Quality mix slid 127 basis points nationally to 34 percent at the end of the second quarter, the NIC found. This is the lowest level in the data set’s history, which dates to October 2011. Year-over-year, the drop was 142 basis points. The main driver was a decline in Medicare patient day mix, which fell 129 basis points quarter-over-quarter and is at a time-series low of 12.1 percent, according to the report. Managed Medicare patient day mix also saw a seasonal dip of 41 basis points from the first to second quarter, which ended at 6.4 percent nationally.
While private patient day mix rose across the country from the first to second quarter, year-over-year this figure continued its descent, dropping 78 basis points to 8.8 percent, the NIC found.
The nursing sector, far from immune from frequent policy and regulatory changes, is set to see another change in Medicare reimbursements in October 2019. Skilled nursing operators are not expected to see an upheaval after these changes as they had after previous policy shifts, says Liz Liberman, healthcare analyst at the NIC. However, the changes could add further restrictions on operators as to how they administer therapy for those in post-acute settings, she says. “It wouldn’t necessarily have any kind of impact on occupancy,” she says.
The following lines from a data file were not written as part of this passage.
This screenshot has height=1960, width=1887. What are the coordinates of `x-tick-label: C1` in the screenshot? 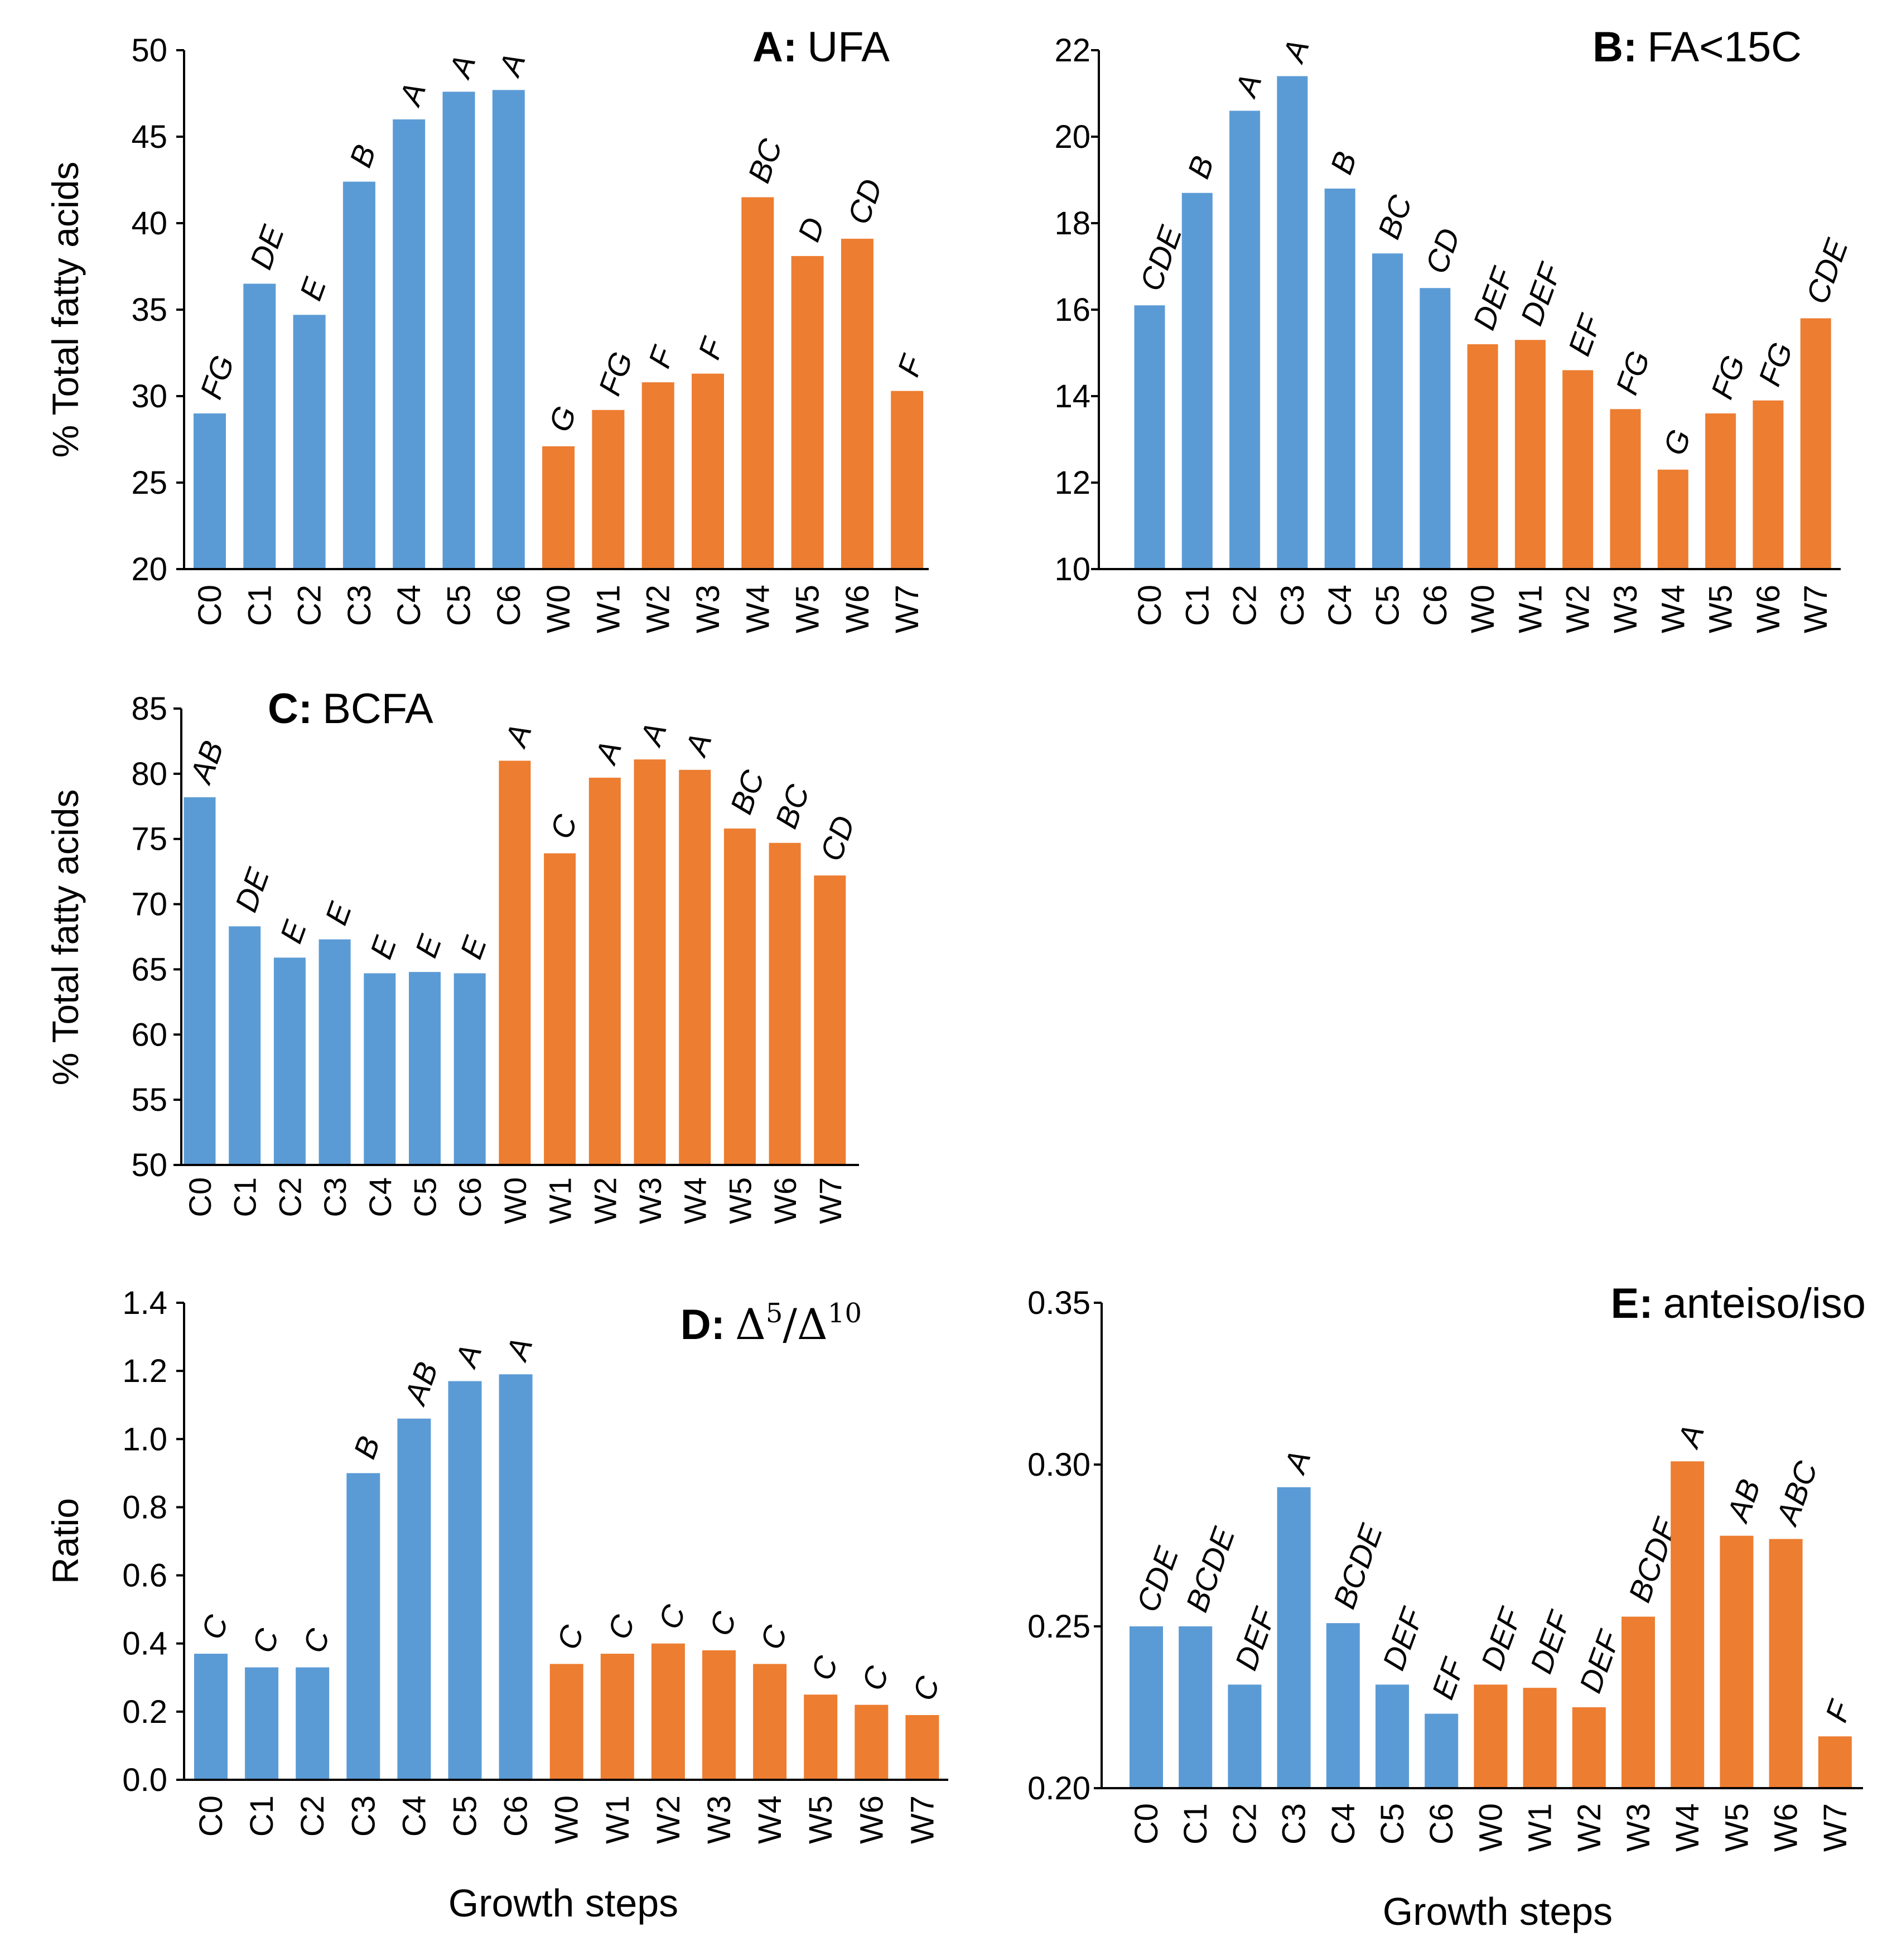 It's located at (245, 1197).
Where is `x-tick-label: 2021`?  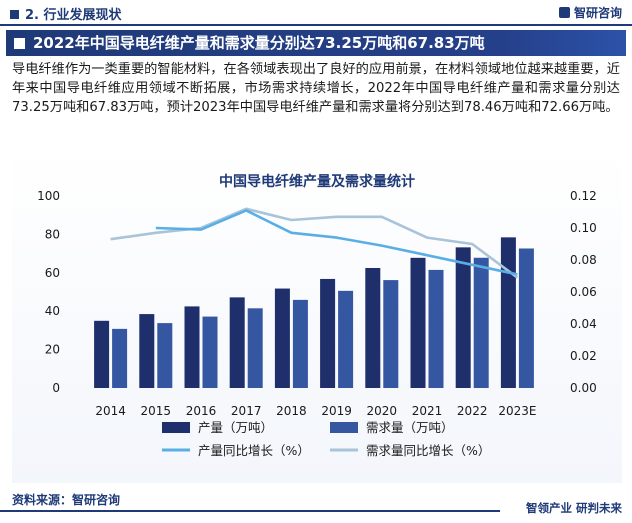
x-tick-label: 2021 is located at coordinates (428, 411).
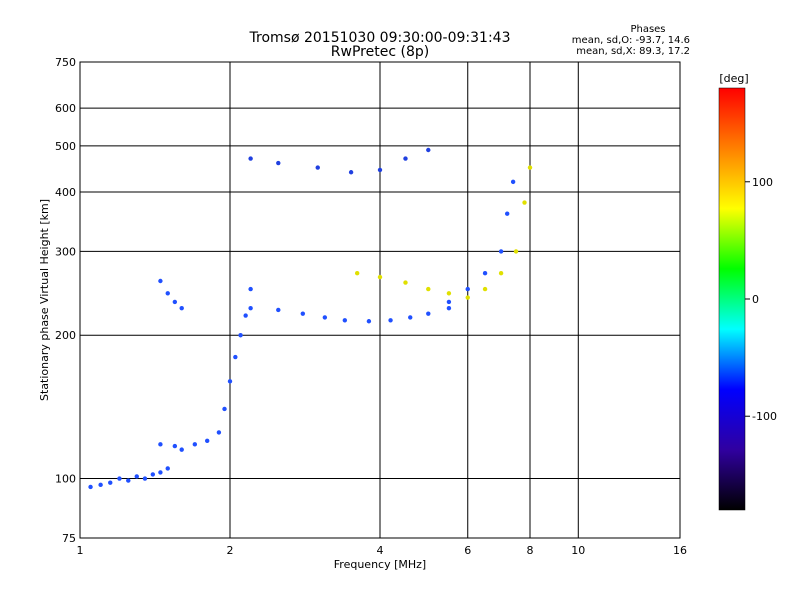 The width and height of the screenshot is (800, 600). Describe the element at coordinates (66, 252) in the screenshot. I see `y-tick-label: 300` at that location.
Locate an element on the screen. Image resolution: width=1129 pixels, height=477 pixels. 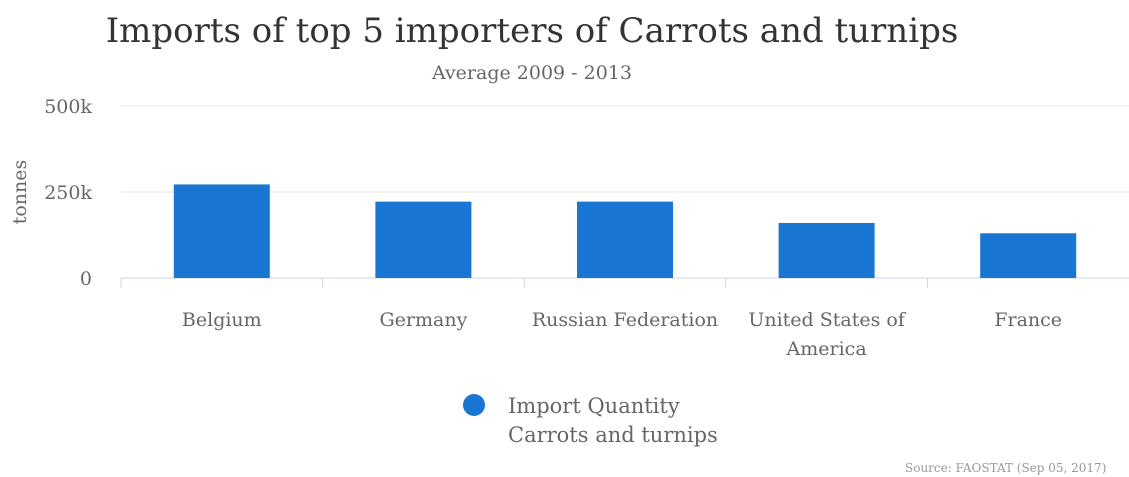
y-tick-label: 250k is located at coordinates (68, 193).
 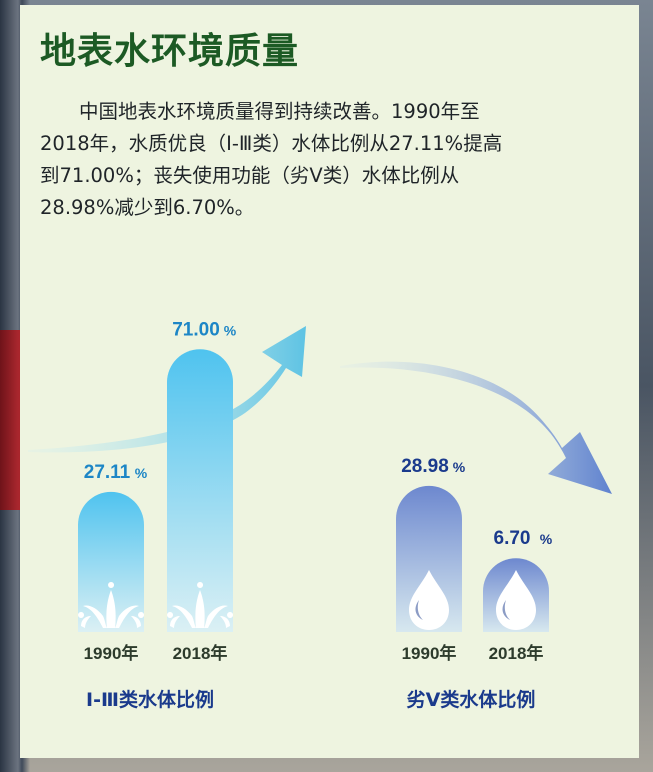 What do you see at coordinates (512, 538) in the screenshot?
I see `value-label-group2-2: 6.70` at bounding box center [512, 538].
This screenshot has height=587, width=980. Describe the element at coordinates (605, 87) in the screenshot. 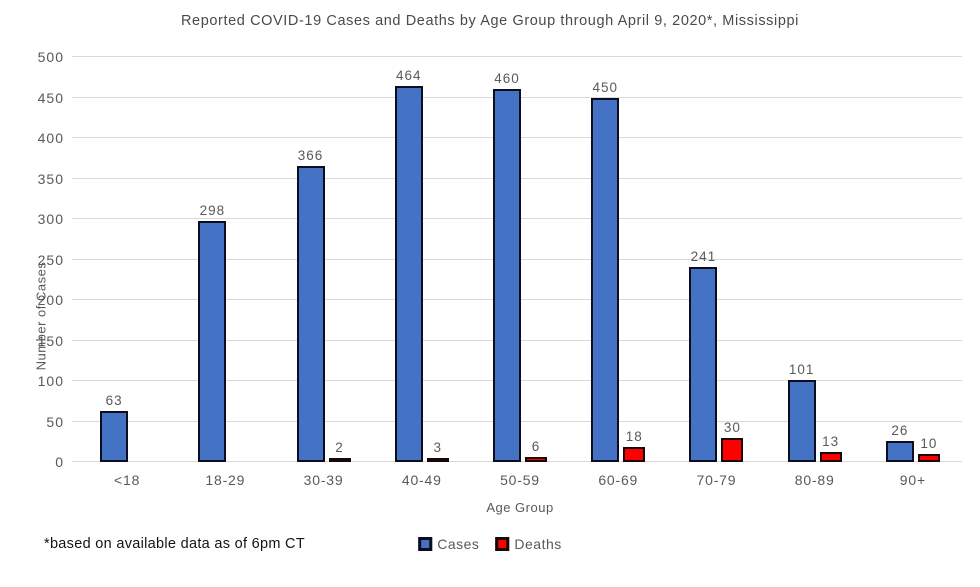

I see `data-label-cases-60-69: 450` at that location.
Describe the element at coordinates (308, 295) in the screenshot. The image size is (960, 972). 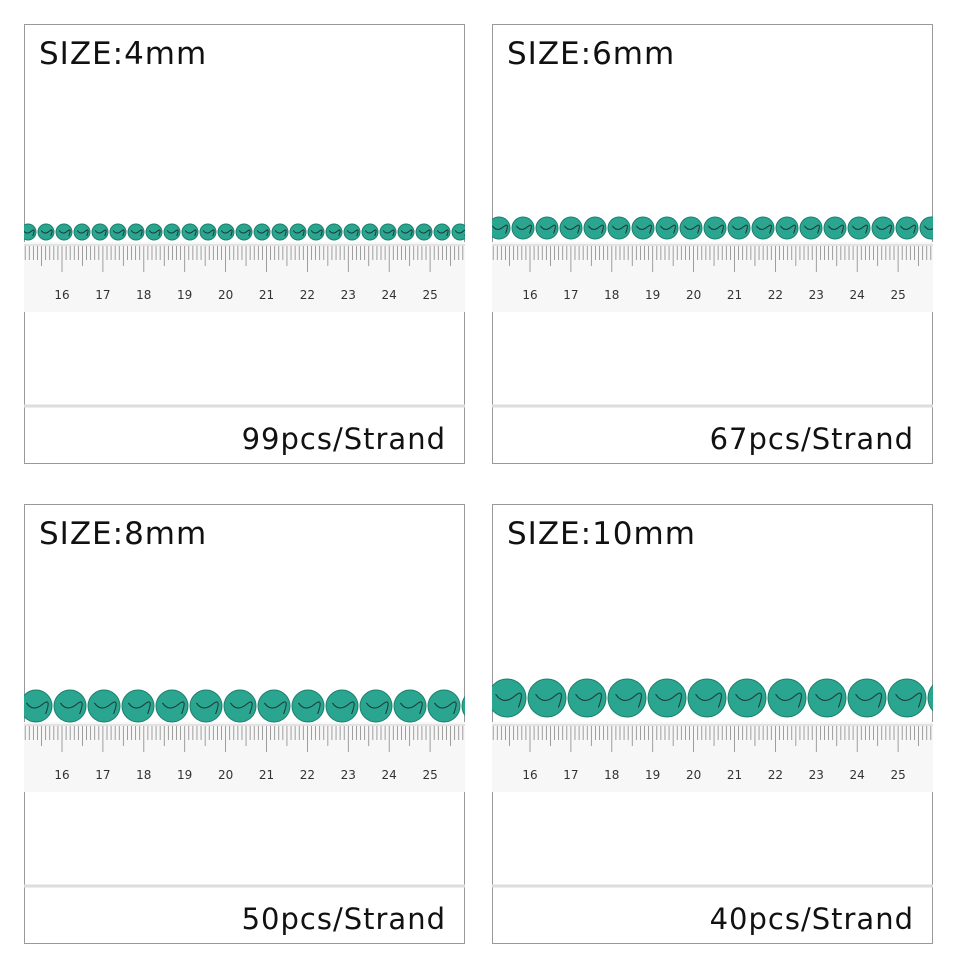
I see `ruler-number: 22` at that location.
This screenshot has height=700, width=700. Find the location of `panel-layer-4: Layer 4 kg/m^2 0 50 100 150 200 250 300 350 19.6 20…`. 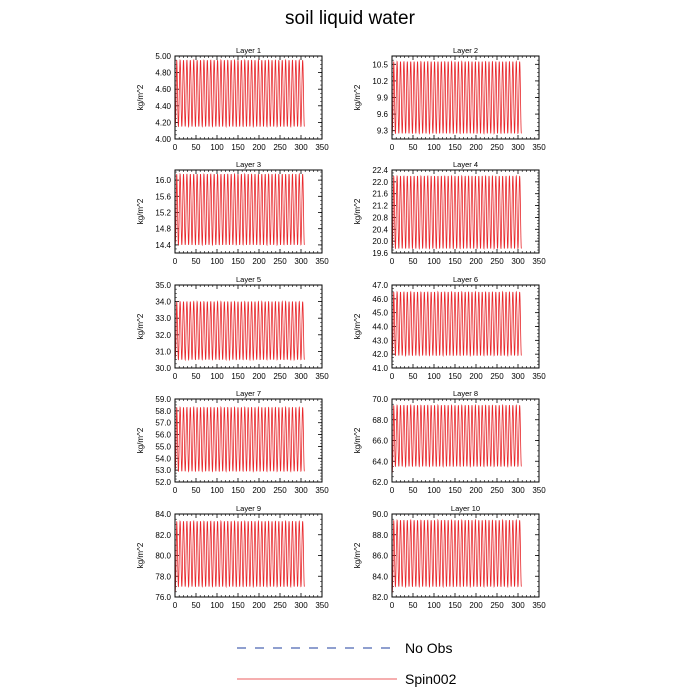

panel-layer-4: Layer 4 kg/m^2 0 50 100 150 200 250 300 350 19.6 20… is located at coordinates (450, 213).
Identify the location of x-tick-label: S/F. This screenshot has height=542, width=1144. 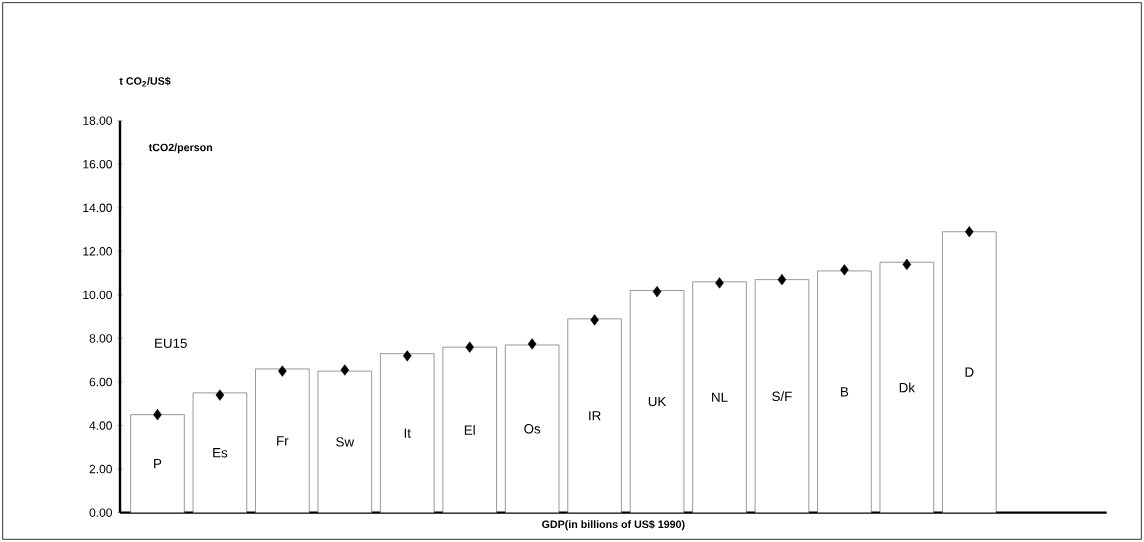
(782, 396).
When there are new policy changes, there tends to be a small spike in M&A activity, as smaller operators may opt not to undergo the changes, Liberman says.
Blanda says he has seen regional players look to acquire mom-and-pop operators who are exiting the business, because it has become too complex and expensive to work in.
Meanwhile, others are building continuum campuses and scale. “They’re looking to build some scale to their operations so that they can handle changes in reimbursements and make their operations more efficient,” Blanda says.
Despite the sector’s challenges, a summer 2018 report on the sector from real estate services firm CBRE asked survey respondents where they see the biggest opportunity for investment in seniors housing and care, and 17 percent said the nursing sector, the same as in the second half of 2017. However, respondents this year were more interested in opportunities in independent living, assisted living and active adult properties.
The cap rates for core class-A nursing-care assets rose 23 basis points to 11.4 percent on average in the first half of 2018 from the second half of 2017, according to CBRE. Rates for core class-B assets dropped 4 basis points on average to 12.3 percent; they dropped 10 basis points to 13.6 percent on average for core class-C assets. Cap rates rose for non-core assets in all three segments.